La agenda legislativa duerme desde que inició el año. En 2015 se ha convocado a dos sesiones. Una solemne el 14 de enero, cuando la nueva junta directiva, que encabeza Luis Rabbé, tomó posesión. La otra el 20 de enero, en la que los diputados declararon una plenaria permanente.  
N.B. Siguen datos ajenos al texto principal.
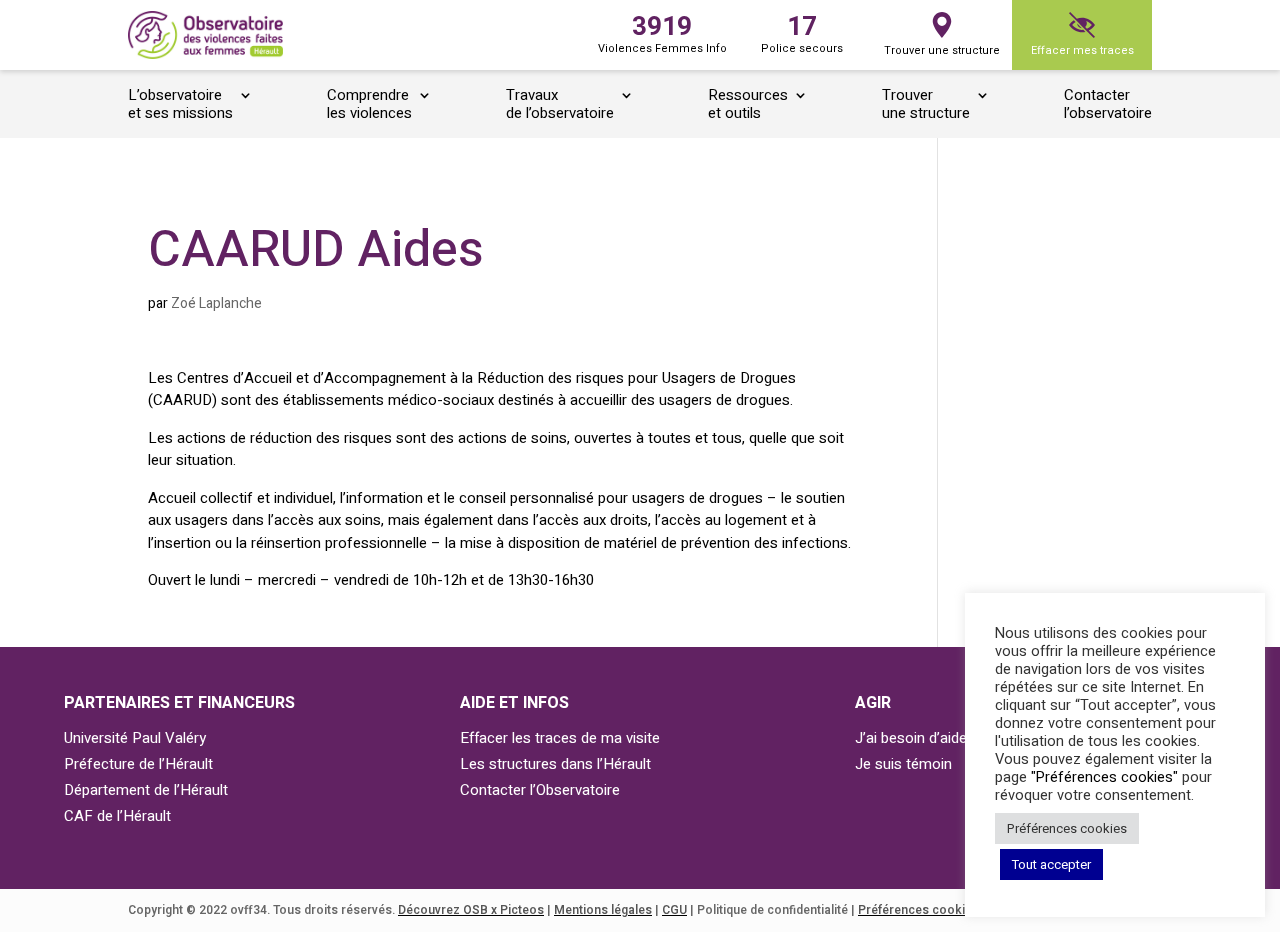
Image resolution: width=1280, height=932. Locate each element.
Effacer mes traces (1082, 50)
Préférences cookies (918, 910)
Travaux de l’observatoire (560, 105)
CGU (674, 910)
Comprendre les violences (369, 105)
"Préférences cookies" (1104, 777)
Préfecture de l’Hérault (138, 764)
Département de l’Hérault (146, 790)
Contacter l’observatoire (1108, 105)
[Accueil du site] (205, 35)
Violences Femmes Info (662, 32)
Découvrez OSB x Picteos (471, 910)
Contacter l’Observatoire (540, 790)
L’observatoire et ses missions (180, 105)
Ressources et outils (748, 105)
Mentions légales (603, 910)
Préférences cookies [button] (1067, 828)
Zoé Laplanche (216, 303)
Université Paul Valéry (135, 738)
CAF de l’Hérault (117, 816)
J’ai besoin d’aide (911, 738)
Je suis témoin (903, 764)
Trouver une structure (942, 50)
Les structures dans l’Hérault (555, 764)
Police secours (802, 32)
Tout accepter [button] (1051, 864)
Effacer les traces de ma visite (560, 738)
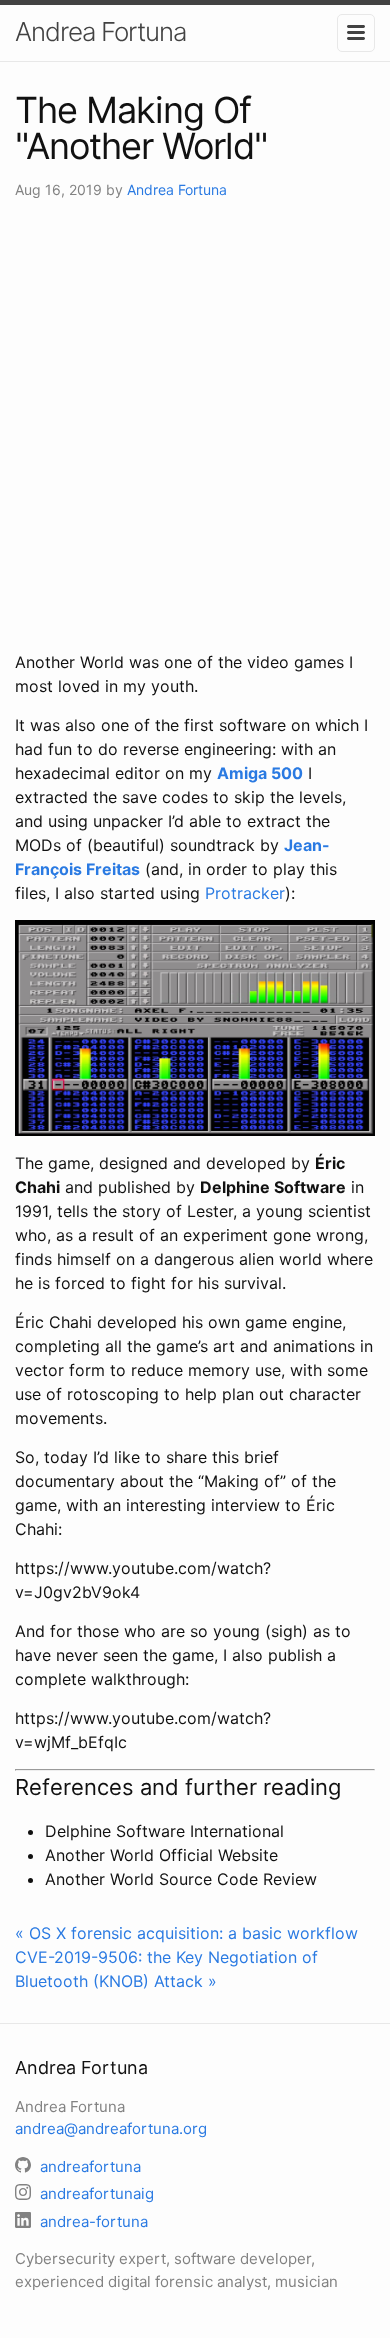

De las diez convocatorias de trabajo, en cinco el cuórum se rompió minutos después de iniciada sin que se conociera un tema en específico. Las restantes no se llevaron a cabo debido a que no se presentaron los 80 funcionarios necesarios para iniciar un debate.

¿La razón? Algunos de los congresistas aseguran que el trabajo se ha estancado por una alianza entre el Partido Patriota (PP) y Líder con el propósito de que el pleno no conozca una prórroga del estado de Calamidad, a pesar de que la CC les ordenó a los congresistas conocerla.

“Hay un mandato de la CC, pero, aunque tenemos la obligación de aprobarlo o improbarlo, ambos le dan carta libre al Ejecutivo para que use recursos y contrate a los proveedores sin control de transparencia”, aseguró Nineth Montenegro, de EG.

“El estado de Calamidad ya no tiene vigencia. No hay motivos para que siga, pero Líder y el PP no lo conocen para que el Ejecutivo siga comprando sin controles”, aseguró Roberto Alejos, de Todos.

Analistas aseguran que durante este año, por ser electoral, no habrá grandes avances en el Legislativo.
“Este año electoral no es propicio para que camine una agenda. Muchos de los congresistas se interesan más en buscar la reelección que lograr los consensos para que el trabajo en ese organismo fluya”, expuso Cristhians Castillo, analista del Ipnusac.

El politólogo José Luis Morales afirmó que se prevé un año flojo. “Hay mucho más interés en la reelección que en el pueblo”, añadió Morales.